=== Information ===
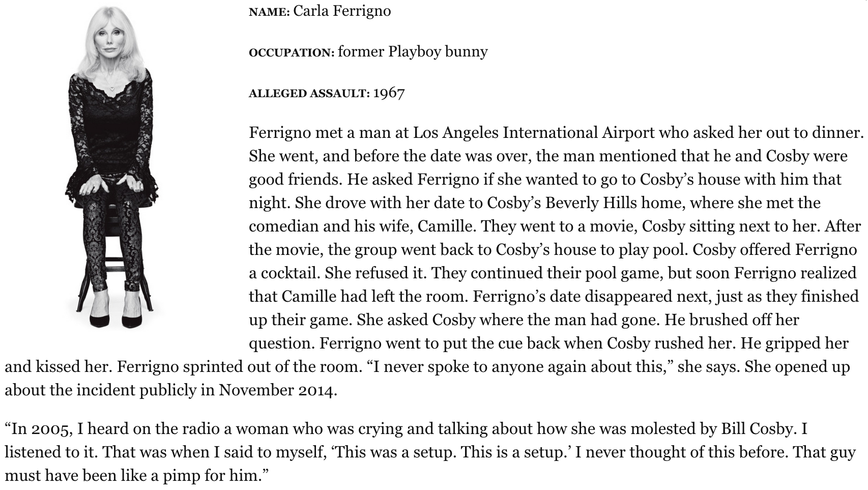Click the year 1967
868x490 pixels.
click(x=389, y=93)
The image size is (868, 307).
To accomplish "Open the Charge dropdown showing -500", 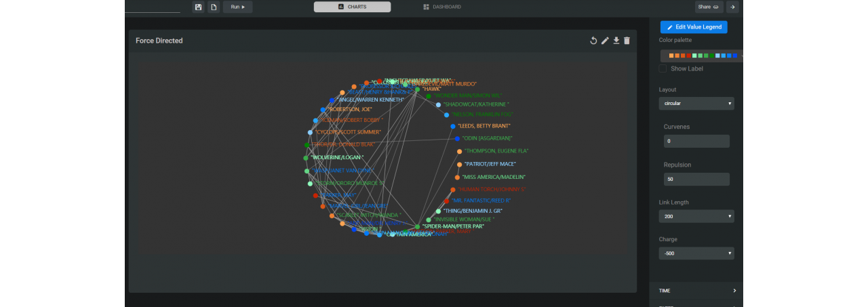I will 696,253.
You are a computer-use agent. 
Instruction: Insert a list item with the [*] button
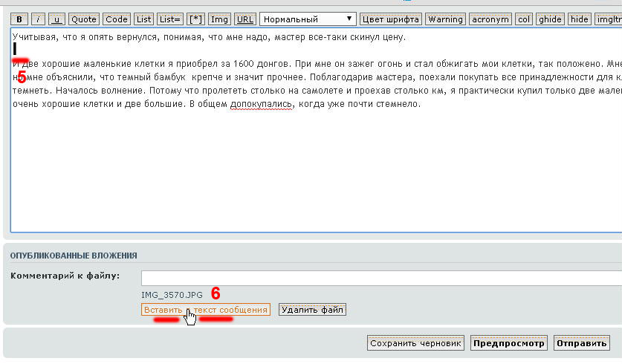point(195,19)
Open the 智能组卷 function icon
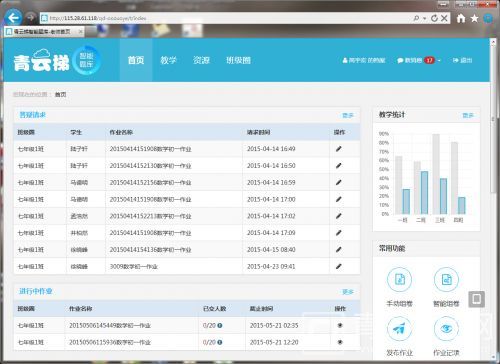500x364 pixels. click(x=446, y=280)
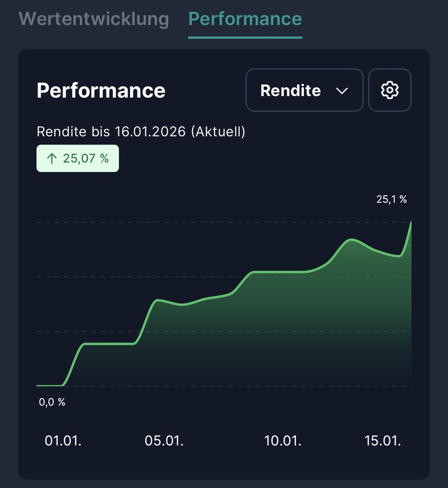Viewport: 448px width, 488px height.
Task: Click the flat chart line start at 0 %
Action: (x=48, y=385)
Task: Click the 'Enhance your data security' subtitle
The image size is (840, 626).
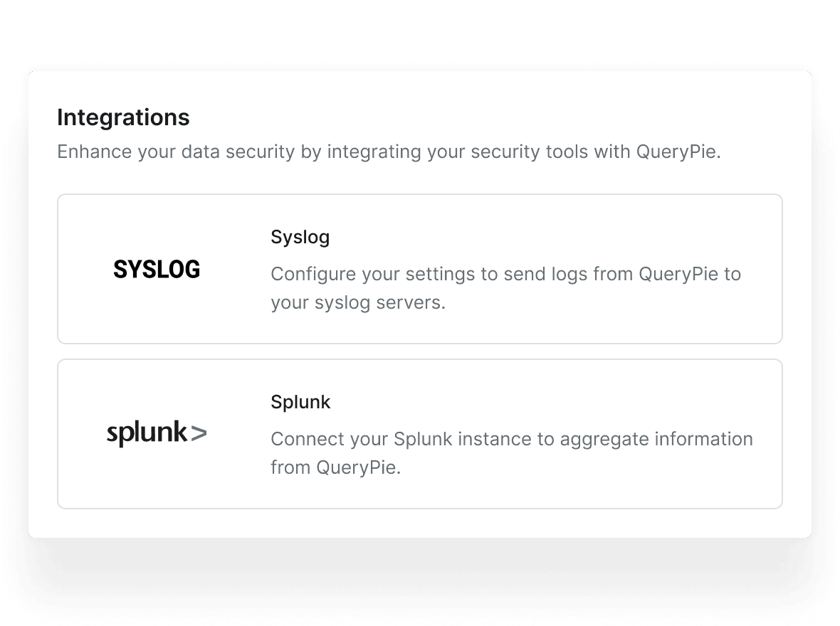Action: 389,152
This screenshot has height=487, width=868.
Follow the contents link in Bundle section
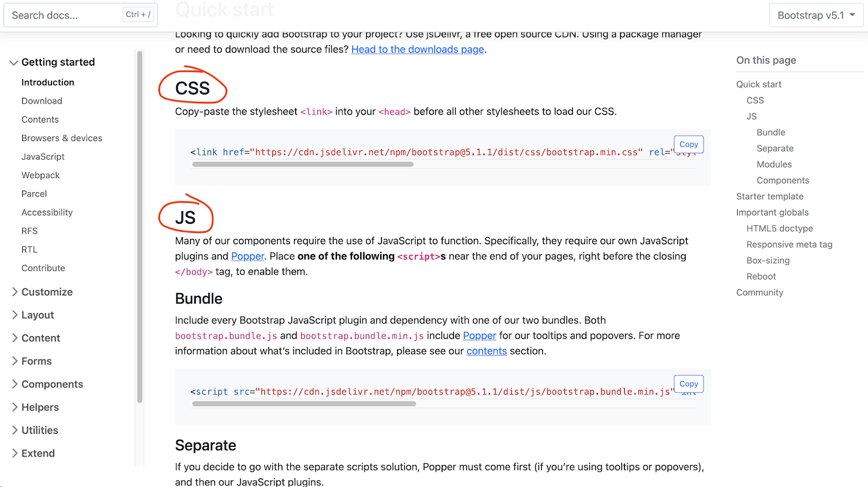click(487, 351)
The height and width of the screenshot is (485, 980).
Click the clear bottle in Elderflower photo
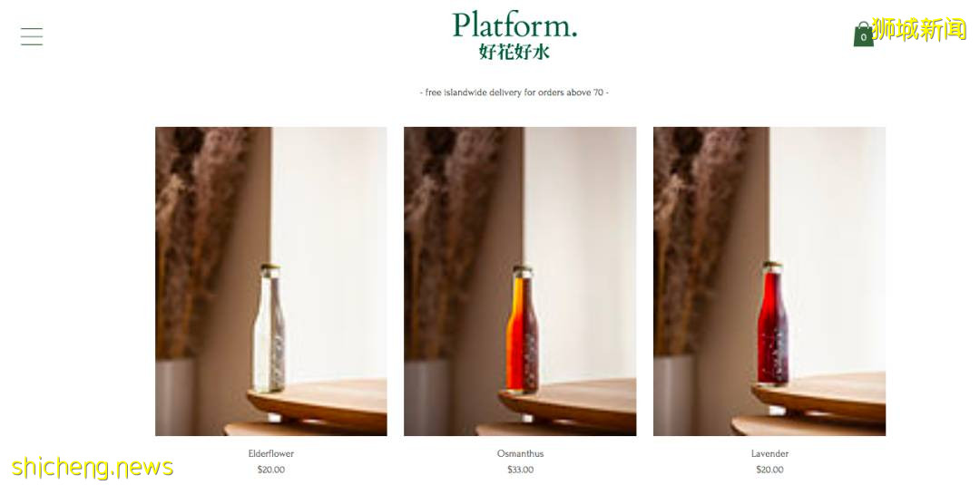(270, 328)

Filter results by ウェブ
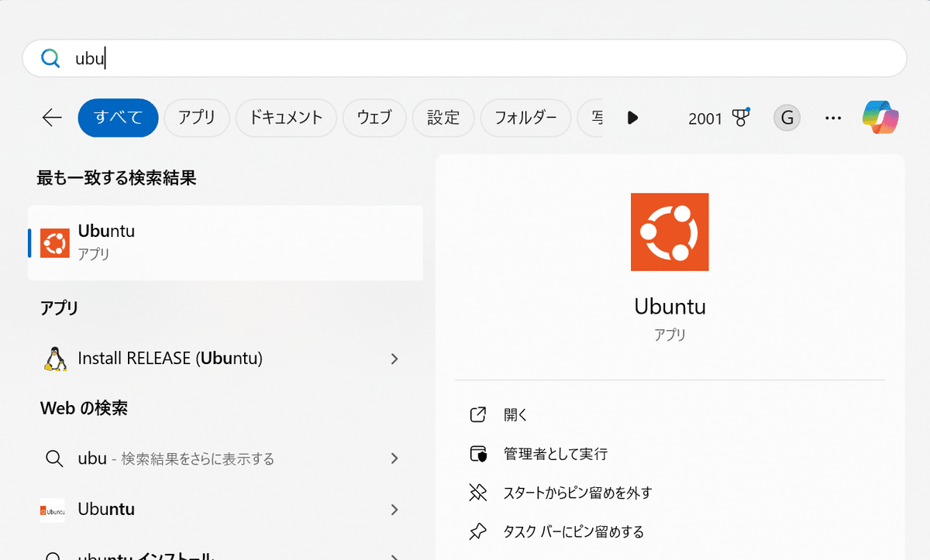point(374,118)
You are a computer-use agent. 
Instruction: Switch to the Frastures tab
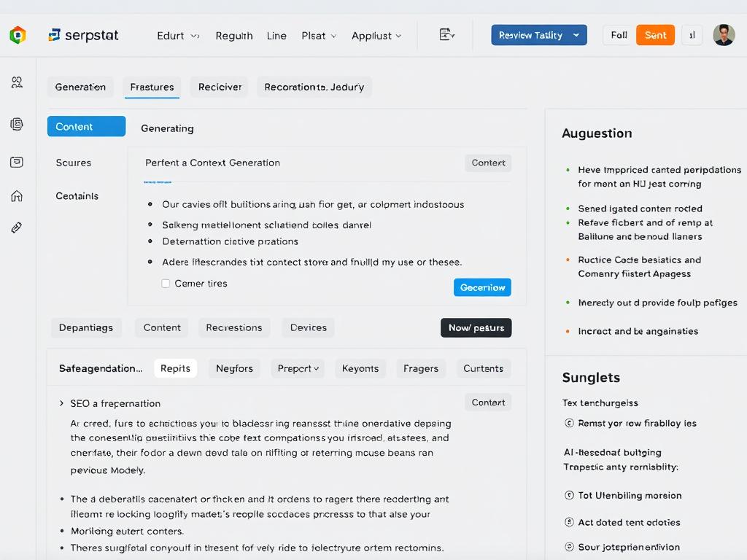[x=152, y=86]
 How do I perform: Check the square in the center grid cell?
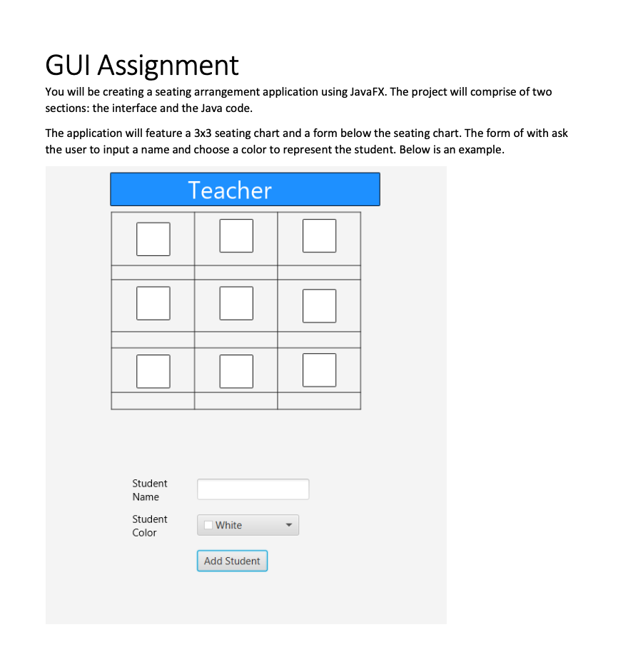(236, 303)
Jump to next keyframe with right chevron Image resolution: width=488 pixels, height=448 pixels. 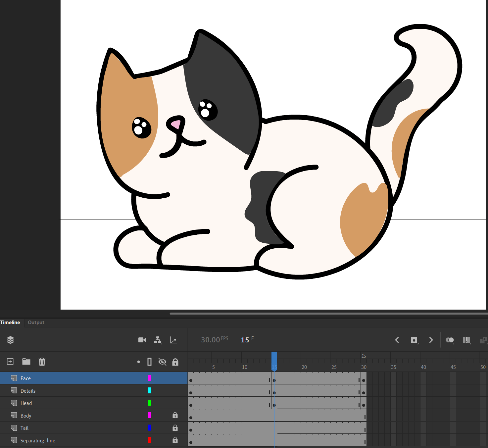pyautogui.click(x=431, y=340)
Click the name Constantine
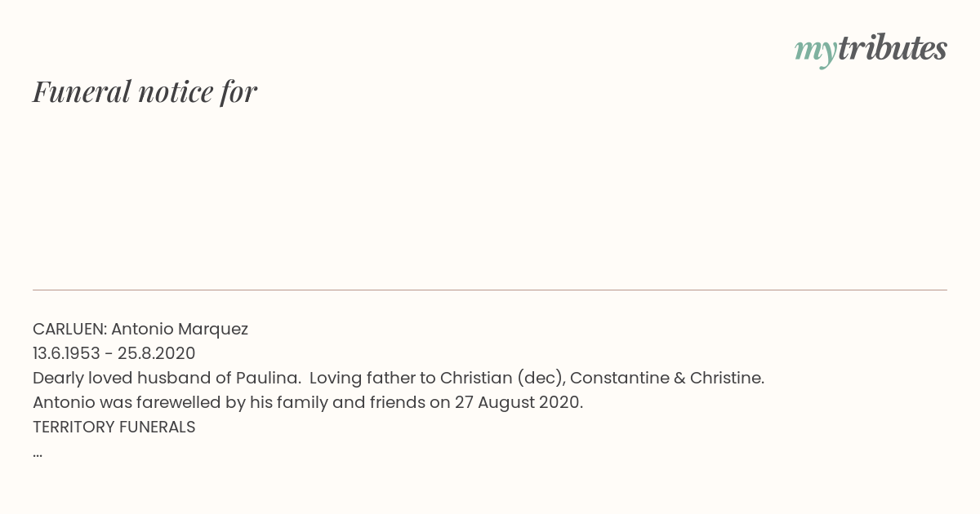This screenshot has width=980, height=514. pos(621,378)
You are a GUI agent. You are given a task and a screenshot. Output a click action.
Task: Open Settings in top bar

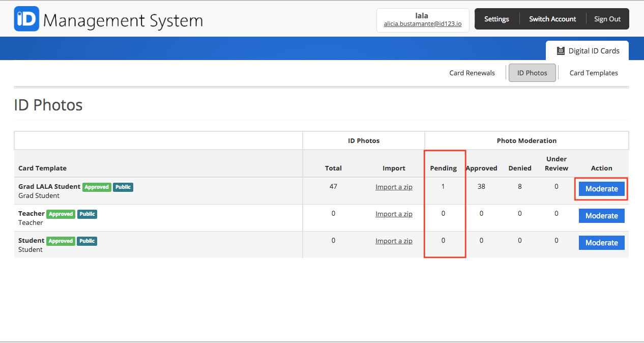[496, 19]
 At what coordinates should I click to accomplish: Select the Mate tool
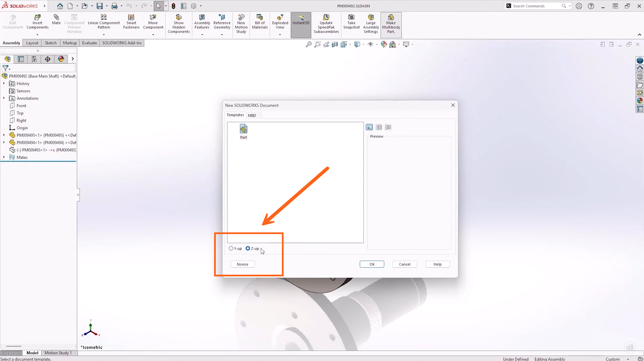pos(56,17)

=== Task ===
Every line from the one with "At what coordinates" through the end of the records is to be reproduced exactly, and the pictures are to be left out.

=== Answer for the task ===
 At what coordinates should I click to accomplish: Select the Mate tool
pos(56,17)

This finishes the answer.